Top to bottom, every record is to be copied word for word.

Top of Extracted entries

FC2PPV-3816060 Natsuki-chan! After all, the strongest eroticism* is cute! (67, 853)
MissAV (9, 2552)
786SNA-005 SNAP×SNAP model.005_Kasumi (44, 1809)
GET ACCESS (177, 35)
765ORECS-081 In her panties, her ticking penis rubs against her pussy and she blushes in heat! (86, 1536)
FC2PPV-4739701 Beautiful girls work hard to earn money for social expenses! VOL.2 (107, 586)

Bottom of Extracted entries

Output of the exercise:
FC2PPV-3816060 Natsuki-chan! After all, the strongest eroticism* is cute! (67, 853)
MissAV (9, 2552)
786SNA-005 SNAP×SNAP model.005_Kasumi (44, 1809)
GET ACCESS (177, 35)
765ORECS-081 In her panties, her ticking penis rubs against her pussy and she blushes in heat! (86, 1536)
FC2PPV-4739701 Beautiful girls work hard to earn money for social expenses! VOL.2 (107, 586)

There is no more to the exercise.